Nanny: You like it cold right?
L: No, I don't like it cold, I want it warm

4. It's not me it's baby
Whenever L does something wrong and we reprimand her for it, she'll blame it on her baby (her make believe baby in the form of her pillow)

Me: L, stop spinning the chair
L: It wasn't me it's baby!

Me: L, didn't mummy say not to bite your tit-tit (bottle teat) anymore? I'm not going to buy new ones you know?!
L: It wasn't me
Me: If it wasn't you then who can it be?
L: It was baby!

Me: L, why are you making such a mess (throwing kor-kor's monopoly money all over the floor)
L: It wasn't me, baby did it!

Wednesday 31 July 2013

how much does it cost to raise a kid

After scouting around for the right school for H, we've finally landed on a decision, and I must say we're pretty happy and confident with our decision. H will be off to another international school January next year, and will be starting Year 1.

We've never thought much about the cost of education but after paying the registration fee, we got a little jittery.
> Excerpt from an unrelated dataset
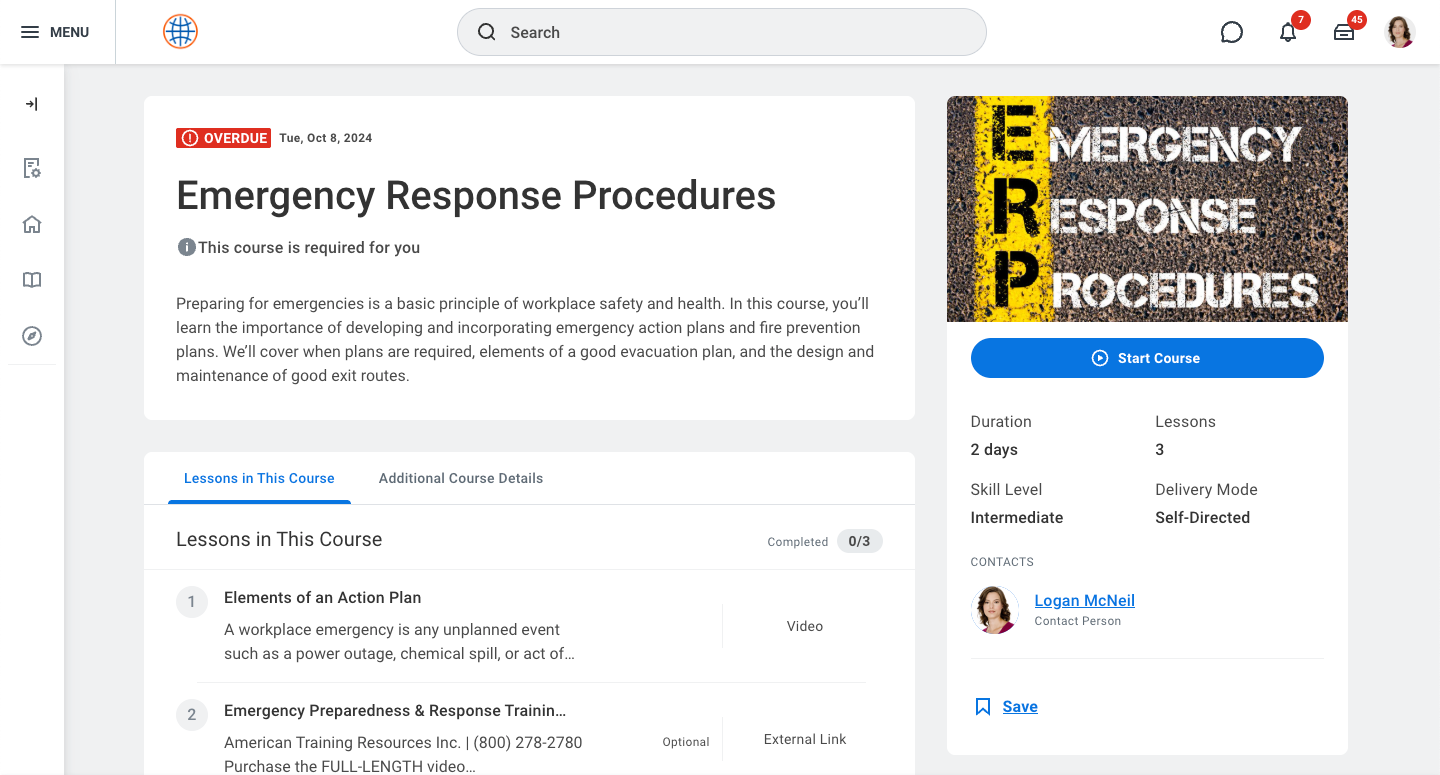Image resolution: width=1440 pixels, height=775 pixels.
Task: Select the Home icon in sidebar
Action: click(31, 224)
It's fine if you only have one kid, still ok if you have 2, but now we'll be having baby number 3. So it was time to really do some serious budgeting.

Based on my estimates taking into account inflation, to put a kid through 12 years of international schooling and 4 years in a top university overseas (I used UK as a benchmark since I'm more familiar with the system), it will cost us a whopping RM1.6 million. And this is just for the first kid!!! Lest you think we're wasting good money for early education, i.e. the primary and secondary years, the bulk of the costs is actually for tertiary education (>75%).

It's high time to put our investments to work. And I guess there also goes my early retirement plan!

Friday 26 July 2013

book smart vs. street smart

H is as straight as a fiddle. He does not lie (not that lying is a good thing) but having a little craftiness is important when you face the real cruel world. Can street smartness be taught, or is it something of an in-born trait? L is the total opposite. She speaks with confidence and conviction, even if it's not true.

A while back I devised this incentive system for the kids. One of the chores they have to do to earn stars is to put away their toys after playing. Every night before going to bed, I'll ask the kids if they did what they were supposed to and rewarded them with stars.

Me: Did you put away your toys after you play?

The response I get will be totally different. For H, unless he's absolutely certain he did, he will always hesitate. "I'm not sure, ask kakak"

For L, she's always certain. "Sure I did. Look around you, it's so clean!" Of course we all know it's not true, cos by the time I get home, kakak would have already cleaned up the place for the night. Kakak, on hearing L will shout out "No you didn't!", to which L will rebuke, "Yes I did! You cannot say I didn't." That's my bossy little girl in action.

I also have this rule that the kids are not allowed to play with the i-pad on weekdays. One day as soon as I got home, H came running to me apologising, "I'm sorry mommy!" I was shocked and asked him what was the matter and he said "I played with the i-pad at po-po's house." That is really taking honesty to a different level - i.e. self confession!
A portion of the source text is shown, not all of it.